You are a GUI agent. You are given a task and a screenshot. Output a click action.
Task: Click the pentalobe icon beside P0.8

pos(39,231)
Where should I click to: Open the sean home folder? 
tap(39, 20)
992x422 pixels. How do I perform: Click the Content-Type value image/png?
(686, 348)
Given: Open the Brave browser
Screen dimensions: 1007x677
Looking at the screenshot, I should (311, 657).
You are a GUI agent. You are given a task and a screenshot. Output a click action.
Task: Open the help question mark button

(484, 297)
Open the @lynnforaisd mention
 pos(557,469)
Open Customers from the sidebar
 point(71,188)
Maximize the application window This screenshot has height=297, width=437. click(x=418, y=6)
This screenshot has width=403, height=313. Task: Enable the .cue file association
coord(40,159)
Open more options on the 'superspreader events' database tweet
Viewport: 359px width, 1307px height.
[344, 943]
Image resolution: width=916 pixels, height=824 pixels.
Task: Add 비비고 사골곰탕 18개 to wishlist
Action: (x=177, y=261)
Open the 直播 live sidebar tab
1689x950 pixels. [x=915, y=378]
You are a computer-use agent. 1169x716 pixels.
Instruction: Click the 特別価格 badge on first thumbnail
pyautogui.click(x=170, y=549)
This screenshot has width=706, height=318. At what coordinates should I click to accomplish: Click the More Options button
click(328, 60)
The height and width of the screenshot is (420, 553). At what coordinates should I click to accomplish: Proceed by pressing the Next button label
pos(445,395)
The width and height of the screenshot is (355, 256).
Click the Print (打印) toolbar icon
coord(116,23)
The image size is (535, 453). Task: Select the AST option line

━━━━━━━━━━━━━━━━

> **Exercise**
Copy every one of the entries above word for word, keeping the same line order.

> **Output for this exercise**
You are a GUI agent. You are given a task and a screenshot. Output a click action.
Task: Click the pentalobe icon beside P0.8

pos(39,231)
Where should I click to: Open the sean home folder? 
tap(39, 20)
992x422 pixels. How do I perform: Click the Content-Type value image/png?
(686, 348)
Given: Open the Brave browser
Screen dimensions: 1007x677
Looking at the screenshot, I should (311, 657).
You are a GUI agent. You are given a task and a screenshot. Output a click action.
Task: Open the help question mark button

(484, 297)
Open the @lynnforaisd mention
 pos(557,469)
Open Customers from the sidebar
 point(71,188)
Maximize the application window This screenshot has height=297, width=437. click(x=418, y=6)
This screenshot has width=403, height=313. Task: Enable the .cue file association
coord(40,159)
Open more options on the 'superspreader events' database tweet
Viewport: 359px width, 1307px height.
[344, 943]
Image resolution: width=916 pixels, height=824 pixels.
Task: Add 비비고 사골곰탕 18개 to wishlist
Action: (x=177, y=261)
Open the 直播 live sidebar tab
1689x950 pixels. [x=915, y=378]
You are a computer-use agent. 1169x716 pixels.
Instruction: Click the 特別価格 badge on first thumbnail
pyautogui.click(x=170, y=549)
This screenshot has width=706, height=318. At what coordinates should I click to accomplish: Click the More Options button
click(328, 60)
The height and width of the screenshot is (420, 553). At what coordinates should I click to accomplish: Proceed by pressing the Next button label
pos(445,395)
The width and height of the screenshot is (355, 256).
Click the Print (打印) toolbar icon
coord(116,23)
The image size is (535, 453). Task: Select the AST option line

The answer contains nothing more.